Flooding the Network

Cities are a geographic solution to the matching problem. Want to find a spouse, a model train caboose, a slide rule, a bar were they play music but not too loud, huitlacoche? At the same time cities aggregate webs of links that last over time. These networks of links sustain the urban residents and attract the rural. Economically vibrant cities like Silicon Valley or New York furiously generate new links. They build on top of the deep complex mesh of existing links. Economically weak and declining cities sputter along creating a fewer new linkages while their underlying networks are hoarded, decay, or depart.

The term social capital was introduced a few decades back in an attempt to give a name to some of that. The original idea of social capital was that you could sum up the value of a person’s connections if you sum up the capital equipment they had access to thru those connections. For example if I can borrow a hammer from my neighbor that’s part of my social capital. If I can borrow the company’s trunk when moving my apartment then that too is part of my social capital. If the boss will lend me his plane in crisis that part of it too.

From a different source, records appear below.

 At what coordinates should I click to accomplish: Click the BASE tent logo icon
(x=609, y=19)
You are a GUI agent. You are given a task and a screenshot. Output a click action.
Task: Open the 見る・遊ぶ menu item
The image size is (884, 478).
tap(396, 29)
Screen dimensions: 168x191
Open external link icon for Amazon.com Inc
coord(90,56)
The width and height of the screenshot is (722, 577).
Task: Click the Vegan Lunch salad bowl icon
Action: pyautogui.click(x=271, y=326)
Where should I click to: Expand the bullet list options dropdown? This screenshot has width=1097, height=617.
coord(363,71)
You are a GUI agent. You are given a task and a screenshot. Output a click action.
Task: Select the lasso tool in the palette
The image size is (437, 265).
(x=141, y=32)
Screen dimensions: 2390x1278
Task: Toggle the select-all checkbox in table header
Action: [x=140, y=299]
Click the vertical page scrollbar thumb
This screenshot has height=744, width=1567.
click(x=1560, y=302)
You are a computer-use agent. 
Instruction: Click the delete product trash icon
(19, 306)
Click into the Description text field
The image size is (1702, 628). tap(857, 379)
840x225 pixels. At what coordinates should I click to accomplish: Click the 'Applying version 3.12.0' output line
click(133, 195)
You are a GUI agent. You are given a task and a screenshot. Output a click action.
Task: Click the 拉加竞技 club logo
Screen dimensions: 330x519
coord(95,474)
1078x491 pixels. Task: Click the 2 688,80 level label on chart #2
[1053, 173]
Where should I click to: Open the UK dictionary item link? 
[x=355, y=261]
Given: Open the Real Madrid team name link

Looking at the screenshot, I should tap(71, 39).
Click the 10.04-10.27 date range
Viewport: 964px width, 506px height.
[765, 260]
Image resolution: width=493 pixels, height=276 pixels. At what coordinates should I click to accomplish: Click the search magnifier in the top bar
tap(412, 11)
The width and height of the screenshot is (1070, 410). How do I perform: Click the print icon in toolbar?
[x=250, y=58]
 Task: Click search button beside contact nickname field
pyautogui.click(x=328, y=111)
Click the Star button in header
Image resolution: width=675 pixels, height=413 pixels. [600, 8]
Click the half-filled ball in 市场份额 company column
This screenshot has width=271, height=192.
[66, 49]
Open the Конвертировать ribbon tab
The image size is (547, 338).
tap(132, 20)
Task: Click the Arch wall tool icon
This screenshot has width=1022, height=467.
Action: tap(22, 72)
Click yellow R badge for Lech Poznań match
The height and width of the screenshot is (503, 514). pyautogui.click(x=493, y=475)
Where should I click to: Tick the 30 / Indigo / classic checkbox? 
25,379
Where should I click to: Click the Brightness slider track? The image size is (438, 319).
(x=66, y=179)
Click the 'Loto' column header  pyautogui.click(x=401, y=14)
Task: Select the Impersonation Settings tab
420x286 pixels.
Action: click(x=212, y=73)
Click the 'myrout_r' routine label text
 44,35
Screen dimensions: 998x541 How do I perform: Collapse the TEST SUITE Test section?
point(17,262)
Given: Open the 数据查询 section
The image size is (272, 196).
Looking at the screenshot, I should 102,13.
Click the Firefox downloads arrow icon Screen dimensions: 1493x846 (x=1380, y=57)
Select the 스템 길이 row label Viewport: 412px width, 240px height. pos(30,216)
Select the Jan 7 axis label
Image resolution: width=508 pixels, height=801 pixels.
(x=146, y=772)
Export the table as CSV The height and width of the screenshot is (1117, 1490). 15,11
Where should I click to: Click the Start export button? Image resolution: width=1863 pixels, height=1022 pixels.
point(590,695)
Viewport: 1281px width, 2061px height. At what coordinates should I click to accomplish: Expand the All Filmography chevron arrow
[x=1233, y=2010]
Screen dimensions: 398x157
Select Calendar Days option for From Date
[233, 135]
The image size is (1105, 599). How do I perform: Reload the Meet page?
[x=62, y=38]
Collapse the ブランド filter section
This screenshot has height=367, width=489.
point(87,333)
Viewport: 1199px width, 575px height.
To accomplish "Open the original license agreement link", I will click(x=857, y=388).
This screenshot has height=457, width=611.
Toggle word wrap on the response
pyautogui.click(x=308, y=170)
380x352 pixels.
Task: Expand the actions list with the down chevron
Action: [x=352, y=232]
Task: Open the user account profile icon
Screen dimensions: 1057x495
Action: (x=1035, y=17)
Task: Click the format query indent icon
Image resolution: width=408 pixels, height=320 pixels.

Events that make and break links add and subtract from the net worth of your social capital. While you may lose a lot of capital worth when your house burns down you can lose a lot more when you move between cities, exit a club, switch proffessions, graduate from college.

There is a picture in today’s paper that show how people in the Astrodome have put up huge signs in an attempt to find other people in their social network. It says they ring a bell each time one link is reconnected. It boggles the mind to imagine what’s involved in re-stitching the social web of an entire city. How would I ever reconnect with the butcher that makes my sausages?

The demand to recreate these connections is one of the reasons why we will rebuild something around New Orleans. The desire to reclaim the social capital is extremely strong. It will work in tandem with the necessities of the physical capital. New Orleans is a distribution bottleneck for a whole range of goods. Distribution bottlenecks are very analogous to cities; a web of supply mets a web of demand and flows thru them like the food flows thru Paris.

One feature of New Orleans economy is how capital intensive it’s distribution flows are. It’s not like New York, Boston, or Silicon Valley where the goods that are flowing are practically weightless. The oil, grain, cement, automobiles that flow thru New Orleans depend of extremely expensive installations. Consider Henry Hub where the price of natural gas futures is fixed; 15 natural gas pipelines that reach out across the entire nation and a sea of storage tanks. Or consider the refineries any one of which would take Billions of dollars to reproduce. Or the oil terminal where one pipeline carries 20% of the US oil ashore. These distribution networks are very hard to move. Moving Howard’s Hub would require rerouting all those major pipelines.

The nodes and links in both the social and the physical networks range across various key metrics. Their value for example. My neighbor’s hammer is less valuable than my employer’s truck. Their resistance to breaking. Moving a pipeline is harder than changing where a shipping container goes.

When the hurricane comes it strips all the leaves from the trees; when the flood comes the weakest links are dissolved. But these are the vast majority of the links; and so that it always the greatest loss. It is very hard to imagine that those billions of dollars we are spending on relief and rebuilding will be focused on regenerate those. Yesterday I read about the engineer asked about the environmental effect of pumping out the city and he said; we have higher priorities right now. New Orleans has always been a city with a severely skewed wealth distribution. This is only going to make is worse.